Exposing the Dangers of Benzodiazepines and Bringing Awareness for Freedom
More than 30 percent of overdoses involving opioids also involve benzodiazepines, a type of prescription sedative commonly prescribed for anxiety or to help with insomnia. Benzodiazepines (sometimes called “benzos”) work to calm or sedate a person, by raising the level of the inhibitory neurotransmitter GABA in the brain. Common benzodiazepines include diazepam (Valium), alprazolam (Xanax), and clonazepam (Klonopin), among others.
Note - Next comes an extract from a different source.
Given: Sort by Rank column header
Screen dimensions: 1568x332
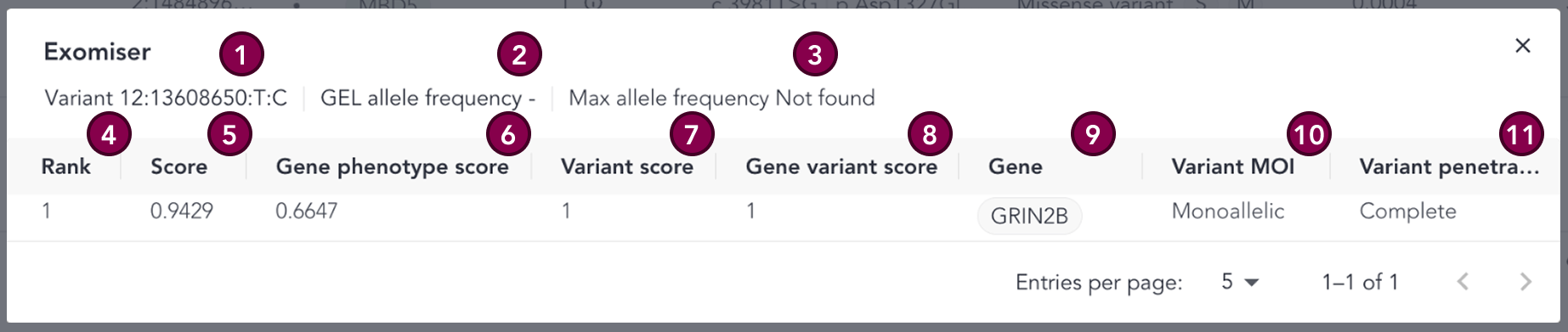Looking at the screenshot, I should 66,166.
Every day, more than 115 Americans die after overdosing on opioids. However, between 1996 and 2013, the number of adults who filled a benzodiazepine prescription increased by 67%, from 8.1 million to 13.5 million. The quantity obtained also increased from 1.1 kg to 3.6 kg lorazepam-equivalents per 100,000 adults. Combining opioids and benzodiazepines can be unsafe because both types of drug sedate users and suppress breathing—the cause of overdose fatality—in addition to impairing cognitive functions. In 2015, 23 percent of people who died of an opioid overdose also tested positive for benzodiazepines. Unfortunately, many people are prescribed both drugs simultaneously. In a study of over 300,000 continuously insured patients receiving opioid prescriptions between 2001 and 2013, the percentage of persons also prescribed benzodiazepines rose to 17 percent in 2013 from nine percent in 2001. The study showed that people concurrently using both drugs are at higher risk of visiting the emergency department or being admitted to a hospital for a drug-related emergency.
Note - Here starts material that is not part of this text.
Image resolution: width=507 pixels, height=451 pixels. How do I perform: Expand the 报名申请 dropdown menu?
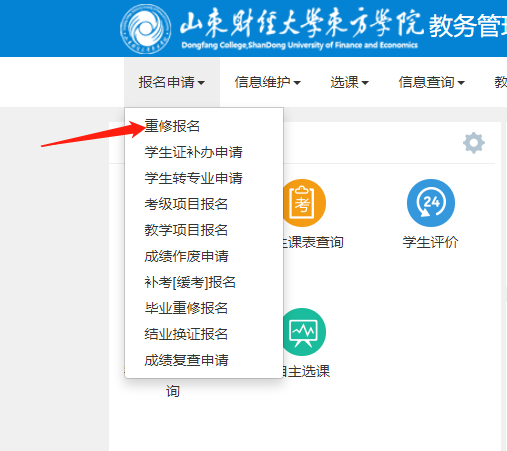pyautogui.click(x=172, y=82)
The American Geriatrics Society (AGS) placed benzodiazepines on a list of medications that should be avoided in patients over 65 years of age. Several major psychiatric associations also advise against using benzodiazepines for generalized anxiety disorder and insomnia in the elderly. Despite these recommendations, benzodiazepines continue to be prescribed to a group with the highest risk of serious adverse effects from these medications. In the United States, more than 10% of women and 6% of men aged 65 to 80 years filled at least one prescription for benzodiazepines in a 1-year period, approximately one-third of them receiving benzodiazepines for longer than 120 days in a year. This widespread prescription of benzodiazepines in a population for which they are generally contraindicated has the potential for important public health consequences because benzodiazepine use is associated with risk of dependence, cognitive deficits, falls resulting in fractures, motor vehicle accidents, and overall mortality.